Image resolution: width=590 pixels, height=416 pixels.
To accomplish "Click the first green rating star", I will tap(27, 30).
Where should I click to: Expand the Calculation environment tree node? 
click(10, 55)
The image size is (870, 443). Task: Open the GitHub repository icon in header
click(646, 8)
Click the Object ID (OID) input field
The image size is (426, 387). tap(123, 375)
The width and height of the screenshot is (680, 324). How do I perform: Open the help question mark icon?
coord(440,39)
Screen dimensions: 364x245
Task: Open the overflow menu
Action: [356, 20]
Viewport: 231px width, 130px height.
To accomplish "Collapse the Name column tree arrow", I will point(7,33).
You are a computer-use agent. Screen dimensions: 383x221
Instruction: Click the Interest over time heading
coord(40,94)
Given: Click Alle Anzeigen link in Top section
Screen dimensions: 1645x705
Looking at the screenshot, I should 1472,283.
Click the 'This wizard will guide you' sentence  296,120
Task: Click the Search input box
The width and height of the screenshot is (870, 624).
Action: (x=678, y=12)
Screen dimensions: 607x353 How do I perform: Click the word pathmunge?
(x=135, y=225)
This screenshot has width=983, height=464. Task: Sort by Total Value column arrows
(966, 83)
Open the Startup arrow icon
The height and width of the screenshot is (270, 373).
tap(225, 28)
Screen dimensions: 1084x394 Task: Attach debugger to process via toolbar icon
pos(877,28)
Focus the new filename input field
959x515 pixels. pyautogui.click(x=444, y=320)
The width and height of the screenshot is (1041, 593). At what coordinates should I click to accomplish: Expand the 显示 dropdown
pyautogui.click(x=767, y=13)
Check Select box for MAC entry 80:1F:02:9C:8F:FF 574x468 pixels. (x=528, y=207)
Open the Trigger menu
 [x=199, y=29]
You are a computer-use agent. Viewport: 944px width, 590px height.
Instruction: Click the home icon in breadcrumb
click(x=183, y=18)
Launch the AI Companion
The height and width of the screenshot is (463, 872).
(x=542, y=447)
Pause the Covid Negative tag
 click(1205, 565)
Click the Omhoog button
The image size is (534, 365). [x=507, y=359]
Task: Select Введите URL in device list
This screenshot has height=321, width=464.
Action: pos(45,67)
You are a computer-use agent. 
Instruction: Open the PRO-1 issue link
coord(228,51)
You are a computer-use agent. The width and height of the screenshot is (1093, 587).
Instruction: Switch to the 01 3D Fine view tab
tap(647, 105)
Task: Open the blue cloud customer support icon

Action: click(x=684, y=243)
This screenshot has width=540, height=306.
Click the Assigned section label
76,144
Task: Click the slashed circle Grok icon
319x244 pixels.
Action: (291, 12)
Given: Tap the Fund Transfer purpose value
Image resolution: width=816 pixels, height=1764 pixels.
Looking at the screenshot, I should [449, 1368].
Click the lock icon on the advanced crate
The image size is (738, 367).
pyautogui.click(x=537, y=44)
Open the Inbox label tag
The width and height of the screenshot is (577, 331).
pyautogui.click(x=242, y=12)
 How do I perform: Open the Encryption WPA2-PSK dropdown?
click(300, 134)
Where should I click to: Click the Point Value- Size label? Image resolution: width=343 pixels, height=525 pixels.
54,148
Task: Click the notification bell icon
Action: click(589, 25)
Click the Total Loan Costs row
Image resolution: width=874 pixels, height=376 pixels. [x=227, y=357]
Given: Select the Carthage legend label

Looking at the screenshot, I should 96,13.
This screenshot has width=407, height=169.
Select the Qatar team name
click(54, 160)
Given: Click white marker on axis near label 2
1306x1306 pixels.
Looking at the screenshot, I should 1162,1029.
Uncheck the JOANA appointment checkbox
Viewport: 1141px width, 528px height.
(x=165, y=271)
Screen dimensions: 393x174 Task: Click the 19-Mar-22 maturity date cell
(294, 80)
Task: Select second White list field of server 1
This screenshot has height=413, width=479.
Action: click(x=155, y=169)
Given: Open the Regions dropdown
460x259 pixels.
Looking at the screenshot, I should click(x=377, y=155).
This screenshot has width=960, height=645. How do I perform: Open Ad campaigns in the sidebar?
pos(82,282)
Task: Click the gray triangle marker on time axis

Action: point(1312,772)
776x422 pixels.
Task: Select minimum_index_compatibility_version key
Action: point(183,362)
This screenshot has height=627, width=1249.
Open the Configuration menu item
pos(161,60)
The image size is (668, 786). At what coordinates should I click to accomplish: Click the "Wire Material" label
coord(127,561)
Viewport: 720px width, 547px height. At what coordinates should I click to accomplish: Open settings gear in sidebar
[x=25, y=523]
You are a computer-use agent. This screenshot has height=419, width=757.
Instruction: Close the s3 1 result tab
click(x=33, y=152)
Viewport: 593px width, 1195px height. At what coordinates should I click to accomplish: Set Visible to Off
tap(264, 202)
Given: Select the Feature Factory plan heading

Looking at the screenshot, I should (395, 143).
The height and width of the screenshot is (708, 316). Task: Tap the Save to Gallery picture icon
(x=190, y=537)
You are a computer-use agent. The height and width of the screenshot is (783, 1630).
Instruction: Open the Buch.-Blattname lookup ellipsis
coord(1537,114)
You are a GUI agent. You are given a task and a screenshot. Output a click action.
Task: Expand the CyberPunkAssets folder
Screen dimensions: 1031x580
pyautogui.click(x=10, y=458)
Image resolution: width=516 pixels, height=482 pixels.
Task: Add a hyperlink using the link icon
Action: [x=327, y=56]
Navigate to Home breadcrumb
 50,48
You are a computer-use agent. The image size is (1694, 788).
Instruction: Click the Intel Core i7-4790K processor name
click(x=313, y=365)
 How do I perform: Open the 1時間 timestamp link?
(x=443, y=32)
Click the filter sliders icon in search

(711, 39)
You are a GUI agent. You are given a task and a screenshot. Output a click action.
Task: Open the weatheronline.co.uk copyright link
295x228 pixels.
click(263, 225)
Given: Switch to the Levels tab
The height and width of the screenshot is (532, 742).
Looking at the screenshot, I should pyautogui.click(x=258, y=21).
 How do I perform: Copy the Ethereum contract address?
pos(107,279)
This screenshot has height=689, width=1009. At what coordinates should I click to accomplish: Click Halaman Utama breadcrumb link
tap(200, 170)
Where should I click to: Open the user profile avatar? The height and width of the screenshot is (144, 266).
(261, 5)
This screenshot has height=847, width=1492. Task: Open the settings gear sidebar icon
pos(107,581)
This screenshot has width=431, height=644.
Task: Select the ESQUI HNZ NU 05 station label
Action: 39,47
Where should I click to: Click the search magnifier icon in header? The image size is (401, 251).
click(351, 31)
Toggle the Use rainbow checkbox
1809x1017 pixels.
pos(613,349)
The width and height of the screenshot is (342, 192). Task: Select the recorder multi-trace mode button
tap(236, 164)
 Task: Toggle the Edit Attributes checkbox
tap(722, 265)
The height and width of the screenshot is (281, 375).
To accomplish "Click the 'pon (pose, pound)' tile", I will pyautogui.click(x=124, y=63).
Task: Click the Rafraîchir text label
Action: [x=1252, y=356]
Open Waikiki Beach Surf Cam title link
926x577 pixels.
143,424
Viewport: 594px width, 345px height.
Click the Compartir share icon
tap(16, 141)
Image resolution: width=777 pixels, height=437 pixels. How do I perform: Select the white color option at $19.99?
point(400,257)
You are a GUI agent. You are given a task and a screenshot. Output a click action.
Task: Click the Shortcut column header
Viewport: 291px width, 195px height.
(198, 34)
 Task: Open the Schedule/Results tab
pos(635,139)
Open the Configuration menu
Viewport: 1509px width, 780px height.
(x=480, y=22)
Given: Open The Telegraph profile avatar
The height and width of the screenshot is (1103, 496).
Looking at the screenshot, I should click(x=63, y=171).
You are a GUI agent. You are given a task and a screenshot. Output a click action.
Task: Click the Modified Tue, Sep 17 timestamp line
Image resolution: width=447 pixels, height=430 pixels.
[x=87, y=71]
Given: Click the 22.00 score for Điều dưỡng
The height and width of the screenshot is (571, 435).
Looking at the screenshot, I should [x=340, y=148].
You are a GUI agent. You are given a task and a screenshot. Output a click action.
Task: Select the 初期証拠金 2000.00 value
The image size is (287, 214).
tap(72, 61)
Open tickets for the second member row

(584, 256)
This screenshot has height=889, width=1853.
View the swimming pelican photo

**EXERCISE DESCRIPTION:** Rewrite the material starting with the line that contains "Task: Click the slashed circle Grok icon" and going on through the line that contains "pyautogui.click(x=242, y=12)", putting "chest" in place of "crate" and leaving everything else unchanged.

**FULL SOLUTION:**
Task: Click the slashed circle Grok icon
319x244 pixels.
Action: (291, 12)
Given: Tap the Fund Transfer purpose value
Image resolution: width=816 pixels, height=1764 pixels.
Looking at the screenshot, I should [449, 1368].
Click the lock icon on the advanced chest
The image size is (738, 367).
pyautogui.click(x=537, y=44)
Open the Inbox label tag
The width and height of the screenshot is (577, 331).
pyautogui.click(x=242, y=12)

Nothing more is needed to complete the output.